### WORK TO COMPLETE
Take from the material every line that contains the word "agent".

### THE DATA

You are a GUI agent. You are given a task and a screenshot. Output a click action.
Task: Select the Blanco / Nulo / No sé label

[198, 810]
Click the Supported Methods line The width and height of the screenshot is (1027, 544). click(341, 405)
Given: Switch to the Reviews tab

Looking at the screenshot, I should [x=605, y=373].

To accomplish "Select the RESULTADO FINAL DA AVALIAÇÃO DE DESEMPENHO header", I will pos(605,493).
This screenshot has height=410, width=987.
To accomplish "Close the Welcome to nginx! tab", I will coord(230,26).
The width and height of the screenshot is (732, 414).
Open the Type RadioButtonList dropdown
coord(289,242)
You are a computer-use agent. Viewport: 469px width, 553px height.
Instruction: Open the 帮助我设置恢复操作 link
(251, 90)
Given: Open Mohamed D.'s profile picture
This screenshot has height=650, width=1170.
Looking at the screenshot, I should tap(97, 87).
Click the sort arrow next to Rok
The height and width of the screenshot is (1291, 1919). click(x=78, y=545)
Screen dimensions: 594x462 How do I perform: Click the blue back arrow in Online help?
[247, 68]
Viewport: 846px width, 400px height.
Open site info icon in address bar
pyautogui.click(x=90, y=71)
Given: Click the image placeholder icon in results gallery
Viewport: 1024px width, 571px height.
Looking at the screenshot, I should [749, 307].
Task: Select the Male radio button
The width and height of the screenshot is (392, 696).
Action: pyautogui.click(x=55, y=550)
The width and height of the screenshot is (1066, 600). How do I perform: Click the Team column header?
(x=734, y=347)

### FINISHED EXERCISE
You are a GUI agent. You are given a task and a screenshot. Output a click action.
You are a computer-use agent. Viewport: 469px width, 553px height.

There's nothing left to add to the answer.